Other startups are delving into 3D scanning for fashion as well. Alton Lane uses the technology to craft custom-tailored suits, for example, while other companies like Bodi.Me help you figure out exactly what size to wear from dozens of retailers. Amazon’s survey is interesting because it seems to have a different aim. No doubt the data and scans it gets through this project will be useful in eventually helping predict what clothing sizes people should order—or what brands or styles will suit their body types over others. If you’ve got unusually wide shoulders, for example, it could find shirts that fit your body and steer you toward designs that balance out your shape.
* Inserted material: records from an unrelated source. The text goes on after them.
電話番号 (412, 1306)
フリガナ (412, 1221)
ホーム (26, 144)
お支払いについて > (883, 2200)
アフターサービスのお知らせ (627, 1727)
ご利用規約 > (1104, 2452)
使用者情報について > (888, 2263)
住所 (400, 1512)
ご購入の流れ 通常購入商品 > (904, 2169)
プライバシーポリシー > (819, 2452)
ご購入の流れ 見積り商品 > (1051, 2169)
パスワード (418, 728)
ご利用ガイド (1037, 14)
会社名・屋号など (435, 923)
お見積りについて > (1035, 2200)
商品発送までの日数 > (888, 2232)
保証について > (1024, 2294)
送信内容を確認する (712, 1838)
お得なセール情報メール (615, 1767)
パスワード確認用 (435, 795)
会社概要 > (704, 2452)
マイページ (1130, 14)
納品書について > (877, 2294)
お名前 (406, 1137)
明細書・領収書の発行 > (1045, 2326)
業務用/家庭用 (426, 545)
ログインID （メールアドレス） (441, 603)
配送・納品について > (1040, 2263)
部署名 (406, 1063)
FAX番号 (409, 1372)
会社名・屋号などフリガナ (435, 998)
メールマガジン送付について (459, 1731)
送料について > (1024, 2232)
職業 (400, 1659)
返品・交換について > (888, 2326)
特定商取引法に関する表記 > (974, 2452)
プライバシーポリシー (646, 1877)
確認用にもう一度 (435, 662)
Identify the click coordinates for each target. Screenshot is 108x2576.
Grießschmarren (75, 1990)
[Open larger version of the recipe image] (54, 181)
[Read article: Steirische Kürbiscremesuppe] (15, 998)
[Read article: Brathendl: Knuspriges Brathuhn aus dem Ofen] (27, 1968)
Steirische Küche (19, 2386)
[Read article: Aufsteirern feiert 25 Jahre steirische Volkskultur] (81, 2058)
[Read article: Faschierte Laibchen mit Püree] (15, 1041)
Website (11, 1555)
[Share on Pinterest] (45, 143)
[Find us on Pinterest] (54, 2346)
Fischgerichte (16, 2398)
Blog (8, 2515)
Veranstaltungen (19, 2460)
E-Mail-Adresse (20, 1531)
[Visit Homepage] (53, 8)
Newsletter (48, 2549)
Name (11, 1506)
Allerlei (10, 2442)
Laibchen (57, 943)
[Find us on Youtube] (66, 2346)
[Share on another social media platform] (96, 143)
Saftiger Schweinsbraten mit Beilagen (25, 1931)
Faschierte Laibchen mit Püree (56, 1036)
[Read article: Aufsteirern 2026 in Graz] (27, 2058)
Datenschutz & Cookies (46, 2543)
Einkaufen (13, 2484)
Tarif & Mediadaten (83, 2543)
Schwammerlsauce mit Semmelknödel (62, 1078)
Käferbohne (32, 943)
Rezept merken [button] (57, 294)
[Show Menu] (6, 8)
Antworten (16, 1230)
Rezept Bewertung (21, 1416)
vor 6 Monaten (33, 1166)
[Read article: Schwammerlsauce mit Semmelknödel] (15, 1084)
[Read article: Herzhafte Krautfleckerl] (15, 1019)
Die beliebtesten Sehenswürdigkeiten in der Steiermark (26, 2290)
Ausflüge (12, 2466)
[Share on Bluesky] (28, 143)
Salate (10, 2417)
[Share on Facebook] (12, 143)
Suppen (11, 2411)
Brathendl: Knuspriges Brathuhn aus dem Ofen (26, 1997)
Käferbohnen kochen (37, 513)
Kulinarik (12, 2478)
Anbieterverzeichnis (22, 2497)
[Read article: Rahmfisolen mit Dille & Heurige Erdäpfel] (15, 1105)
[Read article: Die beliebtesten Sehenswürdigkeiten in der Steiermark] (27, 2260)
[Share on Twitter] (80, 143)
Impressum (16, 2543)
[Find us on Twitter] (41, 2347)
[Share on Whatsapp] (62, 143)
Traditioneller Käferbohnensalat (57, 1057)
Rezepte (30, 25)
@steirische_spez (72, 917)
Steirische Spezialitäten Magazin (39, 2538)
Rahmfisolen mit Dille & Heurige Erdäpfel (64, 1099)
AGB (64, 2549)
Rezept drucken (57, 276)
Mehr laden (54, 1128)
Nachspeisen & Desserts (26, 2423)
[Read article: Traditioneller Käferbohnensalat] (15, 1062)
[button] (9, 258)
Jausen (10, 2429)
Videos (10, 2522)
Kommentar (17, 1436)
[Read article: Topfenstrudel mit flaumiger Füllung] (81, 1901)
But the fact that Amazon is also trying to learn about how the body changes as people gain or lose weight is clever. Between the ages of 25 and 44, the average adult gains 3–5 percent of their body weight each year. A “Have you gained weight since you last shopped here?” dialogue box isn’t the most welcoming entrance to an online shopping experience, even if it is one that could better help you find clothes you’ll look good in. But given Amazon has several in-house fashion brands, the data it gets from the body scanning could be used instead to develop styles that lend themselves to figures trending slimmer or larger over time—learning where it should add some stretch, seams, or other details that can lend a piece toward an evolving human body. (Amazon hasn’t commented on its survey.)

Amazon Fashion competitors who are complacent with the status quo should be worried. Amazon has the financial resources to create both splurge-worthy and budget-friendly clothing designs, making it a foe of both the Walmarts and Targets of the world as well as Bloomingdale’s. But it also has an eye on the future: It’s aiming to make shopping more fun and capitalize on those interested in sharing and expanding their personal style through endeavors like the Echo Look. And now, it’s working on something else—a way to make operations more cost-effective by minimizing size-related returns, and a way to design better-fitting and better-looking clothing items. Technology is fueling changes in the fashion industry, and Amazon is now at the forefront of both.